Canadian health authorities are at a loss to explain the mysterious brain disease, affecting more and more residents of Canada’s eastern Maritime Province of New Brunswick and has already killed six of them. 

The disease strikes men and women equally. At least 48 people between the ages of 18 and 85 show symptoms of rapid deterioration characterized by visual and auditory hallucinations, memory loss, difficulty walking, and balance problems, RT reported on June 5. 

“The discovery of a potentially new and unknown syndrome is scary,” New Brunswick Health Minister Dorothy Shephard said on June 3, referring to uncertainty among the region’s residents.

She added that they are “worried and confused” about the new disease. Moreover, Dr. Natalie Banville said they don’t know how to guide people to protect themselves because they don’t know the causes. 

“We’re researching. We have no environmental causes, we have no genetic causes, we have no medication causes—we have no cause established,” Banville said. So a special clinic was opened to diagnose and treat suspected patients.

Among the possible causes being considered are contamination by toxins, bacteria, or viruses. For the time being, the patients and their families answer an exhaustive questionnaire that can take up to four hours.

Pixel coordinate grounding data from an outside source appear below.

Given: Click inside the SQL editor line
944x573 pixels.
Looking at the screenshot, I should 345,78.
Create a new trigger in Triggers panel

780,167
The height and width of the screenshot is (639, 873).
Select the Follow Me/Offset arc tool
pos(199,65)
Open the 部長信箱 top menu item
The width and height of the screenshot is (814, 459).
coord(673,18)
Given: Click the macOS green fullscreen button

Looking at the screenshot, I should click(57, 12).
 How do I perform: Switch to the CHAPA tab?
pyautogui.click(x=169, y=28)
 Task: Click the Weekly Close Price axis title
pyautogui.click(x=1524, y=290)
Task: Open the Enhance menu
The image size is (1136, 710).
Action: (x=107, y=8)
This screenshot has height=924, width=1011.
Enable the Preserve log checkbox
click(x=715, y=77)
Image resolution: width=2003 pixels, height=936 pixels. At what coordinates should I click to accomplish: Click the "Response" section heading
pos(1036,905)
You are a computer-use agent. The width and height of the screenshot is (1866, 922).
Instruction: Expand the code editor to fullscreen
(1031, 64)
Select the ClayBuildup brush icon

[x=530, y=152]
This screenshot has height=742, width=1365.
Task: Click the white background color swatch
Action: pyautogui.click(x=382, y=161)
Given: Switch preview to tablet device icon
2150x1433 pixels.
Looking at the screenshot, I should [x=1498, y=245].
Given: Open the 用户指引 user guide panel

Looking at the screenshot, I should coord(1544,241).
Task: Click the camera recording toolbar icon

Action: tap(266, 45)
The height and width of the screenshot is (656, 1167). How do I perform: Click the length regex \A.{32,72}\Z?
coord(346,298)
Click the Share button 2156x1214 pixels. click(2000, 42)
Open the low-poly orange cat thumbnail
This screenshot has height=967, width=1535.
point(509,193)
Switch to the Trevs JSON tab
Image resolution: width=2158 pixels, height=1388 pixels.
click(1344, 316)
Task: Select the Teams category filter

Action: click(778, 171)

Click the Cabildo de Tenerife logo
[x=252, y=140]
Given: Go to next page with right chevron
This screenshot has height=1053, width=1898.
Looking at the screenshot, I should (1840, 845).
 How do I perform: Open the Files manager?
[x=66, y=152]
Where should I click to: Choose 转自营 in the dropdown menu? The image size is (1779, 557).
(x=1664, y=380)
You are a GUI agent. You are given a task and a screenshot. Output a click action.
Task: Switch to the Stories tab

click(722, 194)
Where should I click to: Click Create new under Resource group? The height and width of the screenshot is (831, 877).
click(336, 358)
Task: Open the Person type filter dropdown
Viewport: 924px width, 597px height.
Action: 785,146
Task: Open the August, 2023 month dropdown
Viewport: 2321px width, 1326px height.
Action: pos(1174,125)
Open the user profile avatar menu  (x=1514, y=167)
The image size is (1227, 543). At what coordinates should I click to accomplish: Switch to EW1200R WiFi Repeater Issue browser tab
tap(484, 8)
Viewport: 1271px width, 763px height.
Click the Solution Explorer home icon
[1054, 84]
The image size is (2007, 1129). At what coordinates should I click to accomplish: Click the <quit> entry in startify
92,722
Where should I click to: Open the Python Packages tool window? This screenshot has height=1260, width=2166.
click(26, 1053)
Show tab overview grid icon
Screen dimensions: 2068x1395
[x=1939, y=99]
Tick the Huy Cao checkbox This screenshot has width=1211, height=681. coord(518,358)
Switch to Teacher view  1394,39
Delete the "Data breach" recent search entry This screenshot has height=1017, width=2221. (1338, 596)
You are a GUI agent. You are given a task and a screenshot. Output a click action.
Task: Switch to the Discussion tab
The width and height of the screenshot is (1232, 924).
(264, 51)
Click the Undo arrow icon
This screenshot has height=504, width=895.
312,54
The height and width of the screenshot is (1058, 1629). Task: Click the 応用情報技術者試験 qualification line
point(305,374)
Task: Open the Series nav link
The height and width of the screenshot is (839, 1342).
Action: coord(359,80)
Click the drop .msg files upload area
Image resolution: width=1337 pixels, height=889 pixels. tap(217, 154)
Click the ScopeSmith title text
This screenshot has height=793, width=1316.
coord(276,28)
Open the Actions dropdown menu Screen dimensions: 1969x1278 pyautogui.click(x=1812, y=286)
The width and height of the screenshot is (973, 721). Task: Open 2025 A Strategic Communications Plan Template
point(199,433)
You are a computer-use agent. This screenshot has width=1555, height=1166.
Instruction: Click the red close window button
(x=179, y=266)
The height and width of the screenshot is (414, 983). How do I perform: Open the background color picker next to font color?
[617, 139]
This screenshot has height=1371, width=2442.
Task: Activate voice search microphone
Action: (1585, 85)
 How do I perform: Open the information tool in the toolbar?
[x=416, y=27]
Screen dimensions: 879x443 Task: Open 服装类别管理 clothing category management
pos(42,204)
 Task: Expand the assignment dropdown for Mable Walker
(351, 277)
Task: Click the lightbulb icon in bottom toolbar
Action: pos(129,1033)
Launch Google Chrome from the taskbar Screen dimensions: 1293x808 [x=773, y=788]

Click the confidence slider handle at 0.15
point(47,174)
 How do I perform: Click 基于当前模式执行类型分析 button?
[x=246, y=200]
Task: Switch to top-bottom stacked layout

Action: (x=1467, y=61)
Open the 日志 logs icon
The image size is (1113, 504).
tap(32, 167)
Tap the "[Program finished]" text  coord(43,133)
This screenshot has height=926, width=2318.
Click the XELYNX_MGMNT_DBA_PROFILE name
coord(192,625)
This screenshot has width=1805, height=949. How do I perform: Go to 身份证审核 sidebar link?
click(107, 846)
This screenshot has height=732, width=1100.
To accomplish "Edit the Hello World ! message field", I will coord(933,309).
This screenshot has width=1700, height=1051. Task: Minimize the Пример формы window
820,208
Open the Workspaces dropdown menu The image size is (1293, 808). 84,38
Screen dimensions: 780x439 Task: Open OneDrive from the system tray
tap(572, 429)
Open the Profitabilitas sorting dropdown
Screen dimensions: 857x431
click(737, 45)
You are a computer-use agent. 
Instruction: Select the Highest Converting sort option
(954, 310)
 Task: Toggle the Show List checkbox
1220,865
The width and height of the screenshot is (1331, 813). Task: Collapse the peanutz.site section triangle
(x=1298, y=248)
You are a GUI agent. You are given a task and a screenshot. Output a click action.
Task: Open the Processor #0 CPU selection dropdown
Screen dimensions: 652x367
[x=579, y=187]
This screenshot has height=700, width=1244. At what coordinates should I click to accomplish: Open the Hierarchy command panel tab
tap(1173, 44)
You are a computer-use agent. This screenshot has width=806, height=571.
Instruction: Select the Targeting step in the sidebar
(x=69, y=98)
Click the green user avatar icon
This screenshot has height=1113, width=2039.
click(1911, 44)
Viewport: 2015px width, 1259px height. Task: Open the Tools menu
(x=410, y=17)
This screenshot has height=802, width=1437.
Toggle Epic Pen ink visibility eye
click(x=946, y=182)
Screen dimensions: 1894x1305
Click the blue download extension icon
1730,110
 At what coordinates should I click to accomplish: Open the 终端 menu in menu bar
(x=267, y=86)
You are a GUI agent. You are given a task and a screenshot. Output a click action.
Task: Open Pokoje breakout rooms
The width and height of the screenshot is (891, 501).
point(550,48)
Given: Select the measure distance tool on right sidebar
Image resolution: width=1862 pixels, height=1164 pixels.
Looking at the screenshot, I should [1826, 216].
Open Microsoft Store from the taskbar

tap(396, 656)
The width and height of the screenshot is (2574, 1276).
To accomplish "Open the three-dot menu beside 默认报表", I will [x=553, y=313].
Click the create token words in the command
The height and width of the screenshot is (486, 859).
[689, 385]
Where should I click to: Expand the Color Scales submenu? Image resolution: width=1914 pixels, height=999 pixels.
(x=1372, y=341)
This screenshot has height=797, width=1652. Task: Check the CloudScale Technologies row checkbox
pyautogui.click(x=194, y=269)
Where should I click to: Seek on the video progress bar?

Luc Leblanc, 41, a patient diagnosed with the disease of unknown origin, said, “I never got any answers that I was looking for, or how to cope, or how to extend my life,” according to RT.  

And he added that from his perception, it is like “a time bomb” because “You don’t know how long you have.”

One of the hypotheses considered about this brain damage, called New Brunswick Syndrome, related it to Creutzfeldt-Jakob disease (CJD) given the similarities of the symptoms, but the patients tested negative.

CJD is the most common form of human prion neurodegenerative disease, rare, with an incidence of 1 to 1.5 cases per million per year, caused by the abnormal accumulation of prion protein.

One of its variants is commonly known as mad cow disease. It is caused by exposure to infectious prions from misfolded proteins consumed through the diet. 

A clinical scientist in the division of neurology at the University of British Columbia (UBC) Faculty of Medicine and member of the Djavad Mowafaghian Centre for Brain Health, Dr. Neil Cashman, cautions that there is always a fear of prions being transmitted from other animals to humans.

“There is a normal prion protein which we all have,” explains Dr. Cashman, “It is most abundantly expressed in the brain and can be triggered to misfold spontaneously in the body, resulting in CJD.”

On the other hand, the creation of vaccines has been fraught with problems because they are often susceptible to inducing these prion diseases, one of the risks that some specialists, such as the American immunologist, John Barthelow Classen, notes in one of his studies.

“The attached finding, as well as additional potential risks, lead the author to believe that regulatory approval of RNA-based vaccines for SARS-CoV-2 was premature and that the vaccine may cause much more harm than good,” Classen warned.